From coffee, cheese and cheques to the three-course meal, the Muslim world has given the West many innovations that they take for granted in daily life. These are some of the 20 chosen by Paul Vallely of The Independent:

A form of chess was played in India but was developed into the form we know today in Persia. From there it spread to Europe, where it was introduced by Muslims in Spain in the 10th century, and eastward as far as Japan. The word rook comes from the Persian rukh, which means chariot.

The windmill was invented in 634 for a Persian ruler and was used to grind corn and draw water for irrigation. It was 500 years before the first windmill was seen in Europe.

The system of numbering used round the world is probably Indian in origin but the numerals’ style is Arabic and first appears in print in the work of Muslim mathematicians around 825.

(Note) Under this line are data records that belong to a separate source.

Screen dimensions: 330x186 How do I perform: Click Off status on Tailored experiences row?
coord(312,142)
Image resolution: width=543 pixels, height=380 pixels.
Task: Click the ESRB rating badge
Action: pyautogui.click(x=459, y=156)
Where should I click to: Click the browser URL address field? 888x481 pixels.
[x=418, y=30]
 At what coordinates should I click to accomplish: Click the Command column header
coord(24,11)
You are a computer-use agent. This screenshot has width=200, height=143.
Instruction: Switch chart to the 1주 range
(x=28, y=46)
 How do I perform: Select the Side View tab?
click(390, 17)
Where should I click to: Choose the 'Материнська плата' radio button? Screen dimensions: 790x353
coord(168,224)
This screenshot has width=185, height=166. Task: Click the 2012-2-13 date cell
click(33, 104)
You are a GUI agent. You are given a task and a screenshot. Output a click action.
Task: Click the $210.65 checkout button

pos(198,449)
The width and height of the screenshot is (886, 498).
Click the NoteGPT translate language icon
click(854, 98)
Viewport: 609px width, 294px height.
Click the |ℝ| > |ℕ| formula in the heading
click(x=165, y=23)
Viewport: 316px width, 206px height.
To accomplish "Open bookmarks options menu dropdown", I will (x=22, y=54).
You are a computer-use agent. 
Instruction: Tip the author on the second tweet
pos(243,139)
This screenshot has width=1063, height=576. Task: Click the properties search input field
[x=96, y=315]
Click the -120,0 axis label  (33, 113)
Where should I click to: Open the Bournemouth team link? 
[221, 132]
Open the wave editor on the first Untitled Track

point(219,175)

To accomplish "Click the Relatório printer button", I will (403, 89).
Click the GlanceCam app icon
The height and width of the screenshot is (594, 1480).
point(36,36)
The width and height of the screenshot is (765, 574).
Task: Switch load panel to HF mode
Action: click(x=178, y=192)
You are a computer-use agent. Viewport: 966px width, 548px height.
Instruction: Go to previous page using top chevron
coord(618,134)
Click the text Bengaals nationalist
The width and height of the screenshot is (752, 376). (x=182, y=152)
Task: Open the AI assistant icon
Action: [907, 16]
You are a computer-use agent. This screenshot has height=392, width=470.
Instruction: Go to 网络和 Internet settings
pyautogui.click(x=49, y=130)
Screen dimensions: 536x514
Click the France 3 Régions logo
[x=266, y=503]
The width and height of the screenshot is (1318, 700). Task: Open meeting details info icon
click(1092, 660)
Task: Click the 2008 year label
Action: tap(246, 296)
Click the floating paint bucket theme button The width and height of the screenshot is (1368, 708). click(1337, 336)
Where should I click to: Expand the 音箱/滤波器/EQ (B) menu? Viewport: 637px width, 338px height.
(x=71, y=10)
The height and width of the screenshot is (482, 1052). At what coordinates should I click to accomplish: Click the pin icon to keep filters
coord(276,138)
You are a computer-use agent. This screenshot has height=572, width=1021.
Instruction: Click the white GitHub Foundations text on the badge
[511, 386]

The fountain pen was invented for the Sultan of Egypt in 953 after he demanded a pen which wouldn’t stain his clothes. It held ink in a reservoir and, like modern pens, fed ink to the nib by gravity and capillary action.

The modern cheque comes from the Arabic saqq, a written vow to pay for goods when delivered, to avoid money being transported across dangerous terrain. In the 9th century, a Muslim businessman could cash a cheque in China drawn on his bank in Baghdad.